La croyance religieuse, une conviction
Faudrait-il bannir la crédulité et ainsi éviter d’entretenir des légendes chez les enfants? «Non, car elle stimule l’imaginaire. Et cela permet une première expérience spirituelle: croire à quelque chose que l’on ne maîtrise pas!» La croyance religieuse se distingue de la crédulité parce qu’elle est basée sur une conviction et «un lien de confiance réciproque entre la personne croyante et la divinité», détaille Christine Fawer Caputo. C’est ce qui explique qu’elle peut se poursuivre après «l’âge de raison».
Gérer les irruptions de religiosité
Comment accueillir ces croyances à l’école sans contrevenir à ce qui est tout juste en train de se construire, tout en respectant la liberté des autres? L’enseignement du fait religieux, souvent conçu autour de fêtes et de rituels au primaire, est l’occasion d’apprendre et de reconnaître les traditions de chacun·e. C’est important pour qu’un·e enfant se sente intégré·e, à condition de ne pas l’enfermer ou de le ou la réduire à ses traditions religieuses.

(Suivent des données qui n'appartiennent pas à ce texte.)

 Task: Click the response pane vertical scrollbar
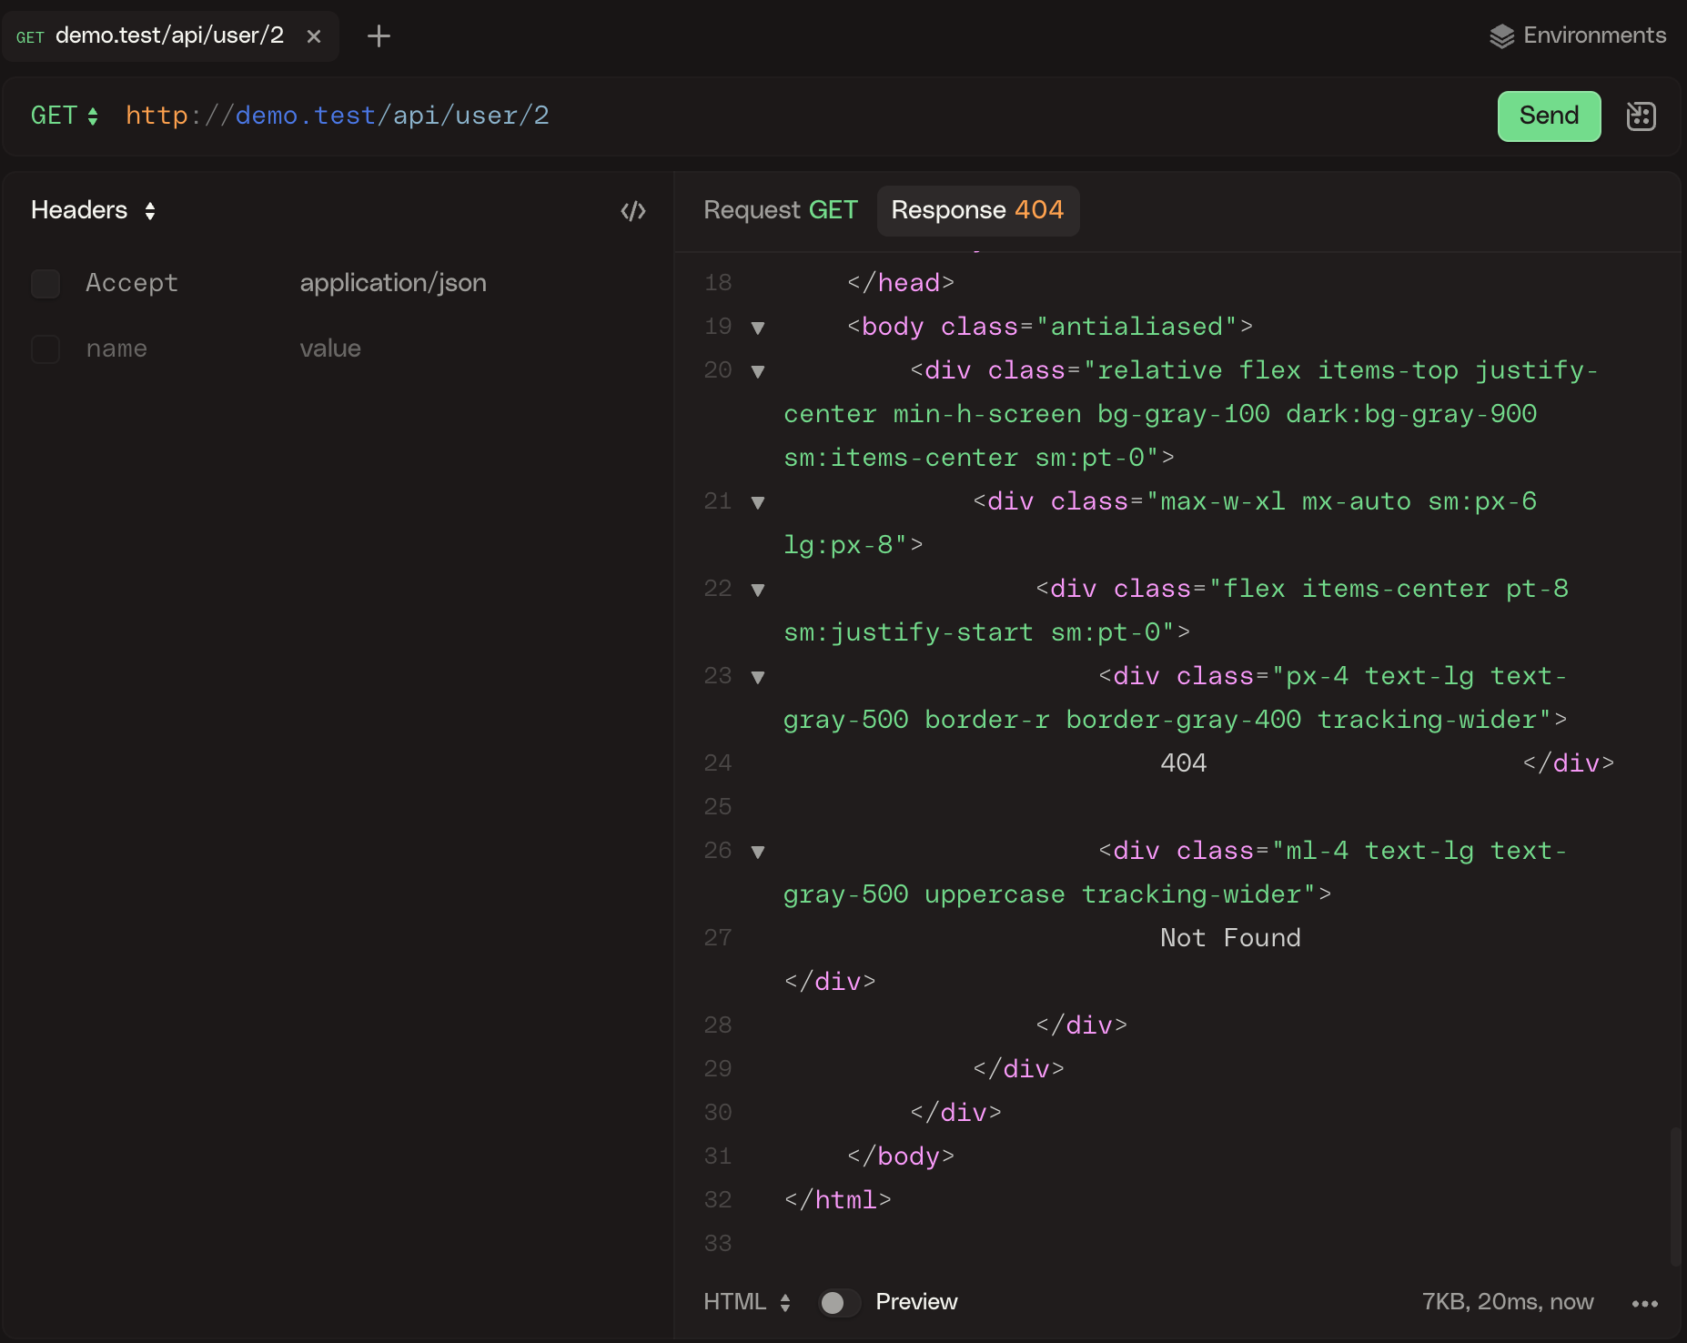click(1675, 1196)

Mais en classe, la religion peut aussi surgir à des moments inattendus. Pour Petra Bleisch, professeure en didactique à la Haute école pédagogique Fribourg, la seule règle pour gérer ces irruptions de religiosité est de «prendre les choses au cas par cas, en tenant compte le plus possible du contexte et des personnes concernées». Un propos «peut avoir différentes motivations». Parfois, la religion «n’est qu’un prétexte» pour exprimer autre chose, assure la professionnelle. Dans tous les cas, «l’enfant est en plein développement. Ce dont il a besoin, c’est d’être accompagné, pas jugé ».
Recadrer sans juger
Accompagner peut aussi signifier recadrer. «Un enfant de 4 ans terrorisait ses camarades en leur parlant du diable et de l’enfer. Il a fallu lui demander d’arrêter de le dire dans le cadre scolaire, pas d’y croire. A cet âge-là, l’enfant ne dispose pas d’alternative cognitive et adhère sans réserve à ce que lui dit la famille», explique Christine Fawer Caputo.
Pour autant, recadrer n’est pas juger, souligne Petra Bleisch, rappelant le cas hypermédiatisé des enfants qui avaient soudainement refusé de serrer la main de leur enseignante à Therwil (Bâle-Campagne) en 2016. «A un âge où les enfants sont en plein développement, où leurs convictions peuvent encore changer, tout ce dont ils ont besoin est recevoir de la bienveillance.».
Responsabilité parentale
En Suisse, les parents sont responsables de l’éducation religieuse de leurs enfants (art. 303 du Code civil). Selon la Constitution fédérale (art. 15), ils peuvent choisir l’éducation religieuse qu’ils souhaitent dispenser, ou sont libres de ne pas en donner. A partir de 16 ans, la où le jeune a le droit de choisir sa confession.